> **REQUIRED ACTION**
Beneath this line are the data; copy exactly the part of them that opens with the line containing "info@zelbrod.cz (161, 2387)" and closes with the line containing "Zobrazit detail", and only that part.

====== DATA ======

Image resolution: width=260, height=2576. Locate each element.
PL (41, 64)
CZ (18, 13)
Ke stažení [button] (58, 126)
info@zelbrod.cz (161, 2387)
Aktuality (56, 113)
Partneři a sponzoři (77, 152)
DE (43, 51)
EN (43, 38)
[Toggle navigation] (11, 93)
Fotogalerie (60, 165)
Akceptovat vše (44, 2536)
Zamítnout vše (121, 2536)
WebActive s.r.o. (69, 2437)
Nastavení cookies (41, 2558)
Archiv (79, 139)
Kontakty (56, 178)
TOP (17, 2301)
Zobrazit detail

======
====== DATA ======

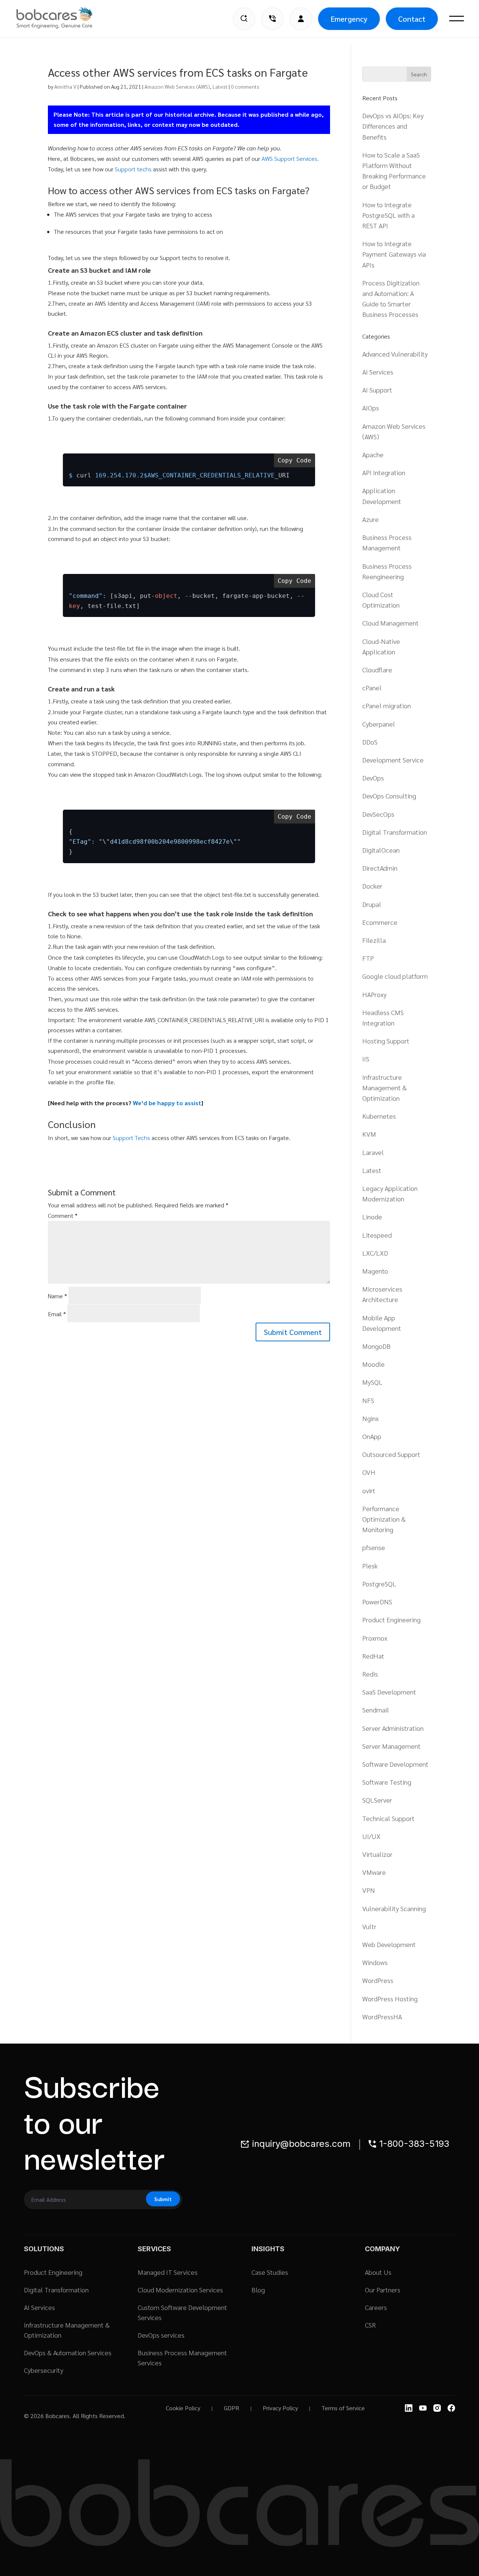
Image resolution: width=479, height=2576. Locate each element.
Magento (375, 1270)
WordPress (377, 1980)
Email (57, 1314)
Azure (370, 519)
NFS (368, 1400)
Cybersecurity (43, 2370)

======
====== DATA ======

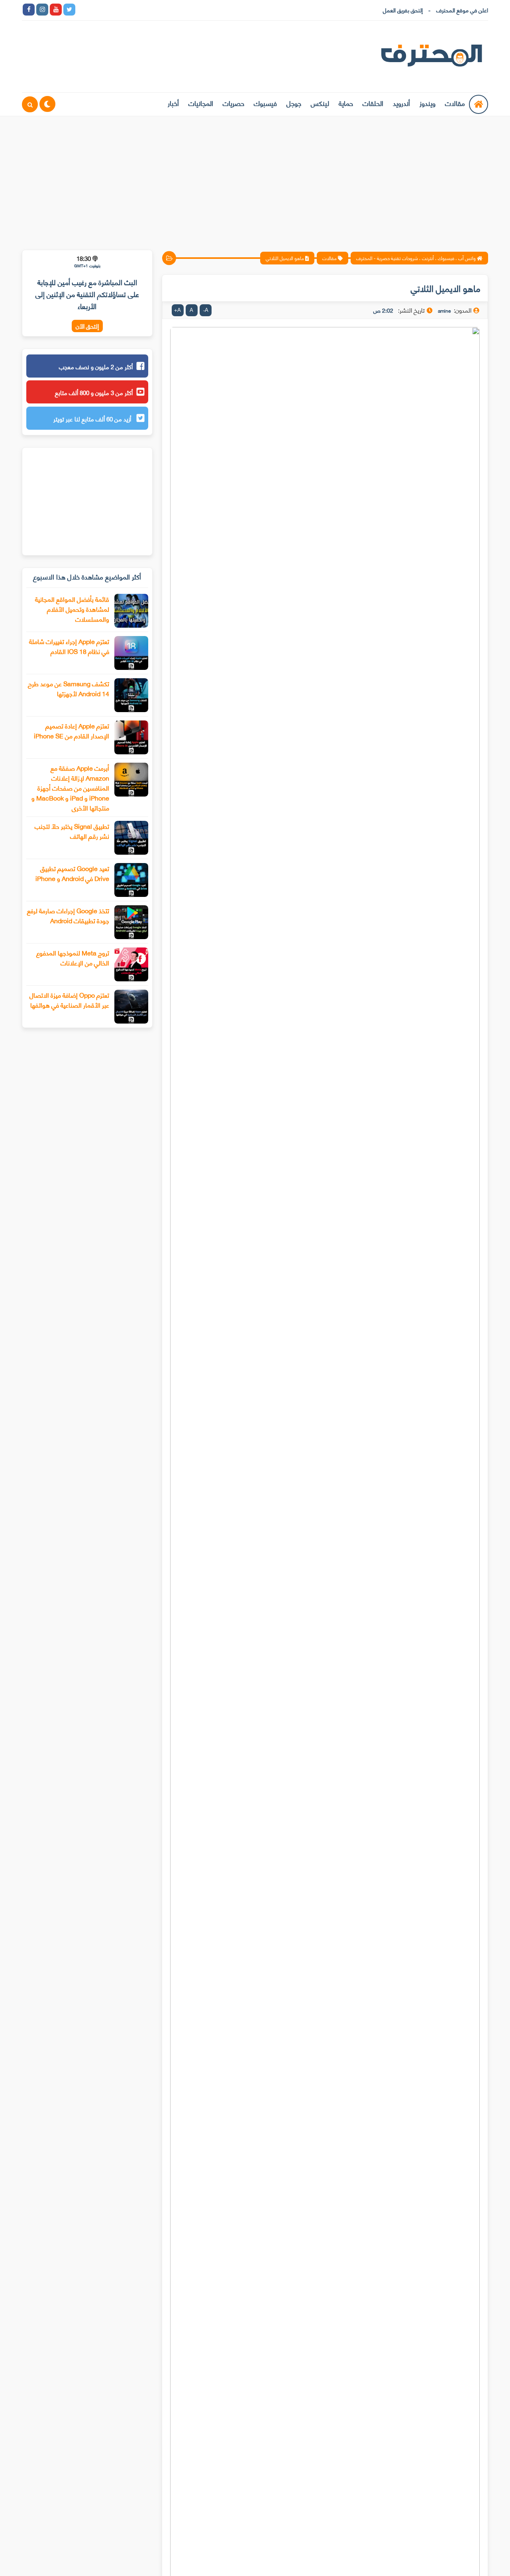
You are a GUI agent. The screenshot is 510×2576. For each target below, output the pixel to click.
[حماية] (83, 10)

======

> **RESPONSE TO THE EXERCISE**
info@zelbrod.cz (161, 2387)
Aktuality (56, 113)
Partneři a sponzoři (77, 152)
DE (43, 51)
EN (43, 38)
[Toggle navigation] (11, 93)
Fotogalerie (60, 165)
Akceptovat vše (44, 2536)
Zamítnout vše (121, 2536)
WebActive s.r.o. (69, 2437)
Nastavení cookies (41, 2558)
Archiv (79, 139)
Kontakty (56, 178)
TOP (17, 2301)
Zobrazit detail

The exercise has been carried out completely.